*How to complete this task:* Would you write out, word for word, each line of the records below from the top through the one holding "Given: Thumbs up brooklyndodger779's comment"?

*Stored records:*
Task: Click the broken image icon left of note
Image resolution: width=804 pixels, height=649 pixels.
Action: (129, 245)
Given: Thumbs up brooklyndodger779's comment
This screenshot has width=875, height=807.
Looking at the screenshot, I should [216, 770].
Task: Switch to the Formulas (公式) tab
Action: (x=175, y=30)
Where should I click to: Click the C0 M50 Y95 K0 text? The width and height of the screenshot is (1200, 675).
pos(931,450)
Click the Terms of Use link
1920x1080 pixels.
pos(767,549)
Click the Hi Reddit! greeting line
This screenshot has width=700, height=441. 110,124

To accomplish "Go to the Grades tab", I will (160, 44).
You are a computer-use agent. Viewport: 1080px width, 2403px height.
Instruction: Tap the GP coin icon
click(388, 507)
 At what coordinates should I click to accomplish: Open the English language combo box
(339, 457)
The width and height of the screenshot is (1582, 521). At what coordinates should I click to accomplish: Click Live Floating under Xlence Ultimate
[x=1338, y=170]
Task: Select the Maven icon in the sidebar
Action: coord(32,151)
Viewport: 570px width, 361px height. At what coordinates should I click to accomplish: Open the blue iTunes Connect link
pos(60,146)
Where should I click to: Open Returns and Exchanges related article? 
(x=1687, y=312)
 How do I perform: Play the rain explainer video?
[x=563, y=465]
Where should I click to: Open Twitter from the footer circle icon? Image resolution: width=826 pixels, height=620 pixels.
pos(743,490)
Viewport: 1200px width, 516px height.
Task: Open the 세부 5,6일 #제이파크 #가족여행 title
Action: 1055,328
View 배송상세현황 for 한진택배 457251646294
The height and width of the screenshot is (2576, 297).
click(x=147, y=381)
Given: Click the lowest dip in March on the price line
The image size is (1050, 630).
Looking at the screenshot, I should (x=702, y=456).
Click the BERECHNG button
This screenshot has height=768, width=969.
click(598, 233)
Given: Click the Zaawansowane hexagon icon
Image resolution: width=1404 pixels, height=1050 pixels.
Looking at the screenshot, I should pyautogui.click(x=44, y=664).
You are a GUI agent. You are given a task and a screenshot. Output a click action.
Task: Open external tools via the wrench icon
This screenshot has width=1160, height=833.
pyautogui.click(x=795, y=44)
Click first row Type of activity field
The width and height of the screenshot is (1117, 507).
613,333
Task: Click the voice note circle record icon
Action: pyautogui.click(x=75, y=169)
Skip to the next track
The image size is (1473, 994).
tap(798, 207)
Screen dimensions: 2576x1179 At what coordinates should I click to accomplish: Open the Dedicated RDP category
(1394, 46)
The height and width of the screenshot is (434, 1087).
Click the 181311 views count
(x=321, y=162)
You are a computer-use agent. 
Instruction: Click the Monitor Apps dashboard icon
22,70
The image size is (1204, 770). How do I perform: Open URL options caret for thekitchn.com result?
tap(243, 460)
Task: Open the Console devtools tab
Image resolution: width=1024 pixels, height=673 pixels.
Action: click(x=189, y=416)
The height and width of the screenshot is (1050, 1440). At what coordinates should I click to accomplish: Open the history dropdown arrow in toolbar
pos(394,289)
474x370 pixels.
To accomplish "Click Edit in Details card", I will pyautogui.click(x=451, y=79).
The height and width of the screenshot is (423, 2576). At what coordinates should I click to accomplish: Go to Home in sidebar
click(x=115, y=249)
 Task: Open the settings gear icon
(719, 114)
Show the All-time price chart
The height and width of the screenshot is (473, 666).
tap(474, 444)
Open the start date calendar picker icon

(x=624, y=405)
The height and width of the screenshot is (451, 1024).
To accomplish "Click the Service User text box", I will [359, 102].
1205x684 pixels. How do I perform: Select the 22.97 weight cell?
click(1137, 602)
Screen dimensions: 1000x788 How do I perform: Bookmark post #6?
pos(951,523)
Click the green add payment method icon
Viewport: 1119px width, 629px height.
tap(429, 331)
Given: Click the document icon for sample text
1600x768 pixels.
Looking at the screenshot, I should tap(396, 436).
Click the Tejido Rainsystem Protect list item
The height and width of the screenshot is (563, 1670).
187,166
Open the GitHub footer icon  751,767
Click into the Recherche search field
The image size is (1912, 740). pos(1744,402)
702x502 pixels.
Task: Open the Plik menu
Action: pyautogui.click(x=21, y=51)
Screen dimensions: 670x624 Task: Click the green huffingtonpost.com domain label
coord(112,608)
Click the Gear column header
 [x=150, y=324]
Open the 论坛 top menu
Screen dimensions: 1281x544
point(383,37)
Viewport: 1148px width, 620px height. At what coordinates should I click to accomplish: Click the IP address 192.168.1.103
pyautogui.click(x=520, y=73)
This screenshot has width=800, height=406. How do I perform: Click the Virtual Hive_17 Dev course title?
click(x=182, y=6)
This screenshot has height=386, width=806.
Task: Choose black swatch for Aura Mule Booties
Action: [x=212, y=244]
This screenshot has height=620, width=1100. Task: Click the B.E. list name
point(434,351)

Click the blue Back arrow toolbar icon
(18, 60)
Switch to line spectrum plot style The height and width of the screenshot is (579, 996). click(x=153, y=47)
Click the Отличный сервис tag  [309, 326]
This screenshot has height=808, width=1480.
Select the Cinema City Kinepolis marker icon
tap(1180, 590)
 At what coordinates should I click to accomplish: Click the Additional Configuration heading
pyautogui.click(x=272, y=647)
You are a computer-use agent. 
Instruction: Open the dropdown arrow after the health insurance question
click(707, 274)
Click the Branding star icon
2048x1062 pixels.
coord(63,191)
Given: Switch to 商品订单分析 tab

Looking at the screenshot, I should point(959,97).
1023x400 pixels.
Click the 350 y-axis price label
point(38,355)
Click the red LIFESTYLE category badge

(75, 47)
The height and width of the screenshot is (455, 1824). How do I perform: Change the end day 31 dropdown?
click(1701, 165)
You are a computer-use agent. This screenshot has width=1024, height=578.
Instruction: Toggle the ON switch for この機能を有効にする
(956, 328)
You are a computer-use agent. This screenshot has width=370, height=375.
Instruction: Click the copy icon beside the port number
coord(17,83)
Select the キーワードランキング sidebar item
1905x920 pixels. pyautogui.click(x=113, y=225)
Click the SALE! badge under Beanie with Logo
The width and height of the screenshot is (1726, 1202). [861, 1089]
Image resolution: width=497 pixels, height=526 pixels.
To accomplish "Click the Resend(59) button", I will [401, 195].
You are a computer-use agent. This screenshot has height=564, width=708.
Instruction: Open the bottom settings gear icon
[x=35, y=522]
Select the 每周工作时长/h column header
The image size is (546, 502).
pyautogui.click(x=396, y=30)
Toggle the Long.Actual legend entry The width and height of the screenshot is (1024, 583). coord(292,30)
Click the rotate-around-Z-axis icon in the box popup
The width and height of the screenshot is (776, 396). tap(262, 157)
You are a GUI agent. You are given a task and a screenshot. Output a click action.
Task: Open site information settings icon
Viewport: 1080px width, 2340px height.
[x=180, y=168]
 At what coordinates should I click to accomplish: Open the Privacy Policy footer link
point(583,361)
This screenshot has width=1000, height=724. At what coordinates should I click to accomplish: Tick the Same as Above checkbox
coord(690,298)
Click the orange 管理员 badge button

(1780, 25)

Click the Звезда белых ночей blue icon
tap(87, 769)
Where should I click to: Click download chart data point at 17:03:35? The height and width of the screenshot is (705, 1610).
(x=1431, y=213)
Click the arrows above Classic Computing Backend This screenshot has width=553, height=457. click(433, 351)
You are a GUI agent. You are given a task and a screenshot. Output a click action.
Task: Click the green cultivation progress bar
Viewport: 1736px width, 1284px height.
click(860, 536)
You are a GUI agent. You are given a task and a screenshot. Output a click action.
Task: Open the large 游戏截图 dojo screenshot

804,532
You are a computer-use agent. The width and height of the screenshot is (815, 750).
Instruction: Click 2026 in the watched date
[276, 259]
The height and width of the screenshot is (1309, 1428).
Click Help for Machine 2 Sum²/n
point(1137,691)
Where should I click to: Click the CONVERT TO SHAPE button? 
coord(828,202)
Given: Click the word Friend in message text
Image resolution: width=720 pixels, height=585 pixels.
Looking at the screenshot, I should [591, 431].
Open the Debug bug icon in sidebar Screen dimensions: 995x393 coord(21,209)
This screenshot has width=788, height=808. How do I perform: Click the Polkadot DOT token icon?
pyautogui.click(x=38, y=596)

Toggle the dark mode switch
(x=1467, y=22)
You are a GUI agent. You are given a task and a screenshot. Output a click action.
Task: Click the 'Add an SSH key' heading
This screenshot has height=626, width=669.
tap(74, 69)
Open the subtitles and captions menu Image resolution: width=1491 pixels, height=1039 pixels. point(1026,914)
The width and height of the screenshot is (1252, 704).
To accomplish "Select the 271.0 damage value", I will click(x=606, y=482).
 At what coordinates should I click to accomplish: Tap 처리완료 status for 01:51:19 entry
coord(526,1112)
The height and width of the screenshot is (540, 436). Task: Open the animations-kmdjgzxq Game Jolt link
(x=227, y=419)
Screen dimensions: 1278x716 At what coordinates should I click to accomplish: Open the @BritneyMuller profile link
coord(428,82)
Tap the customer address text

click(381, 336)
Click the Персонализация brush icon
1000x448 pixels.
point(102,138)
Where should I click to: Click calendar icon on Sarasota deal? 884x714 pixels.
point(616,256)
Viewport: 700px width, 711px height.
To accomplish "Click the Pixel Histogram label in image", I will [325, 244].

*Task output:*
Task: Click the broken image icon left of note
Image resolution: width=804 pixels, height=649 pixels.
Action: (129, 245)
Given: Thumbs up brooklyndodger779's comment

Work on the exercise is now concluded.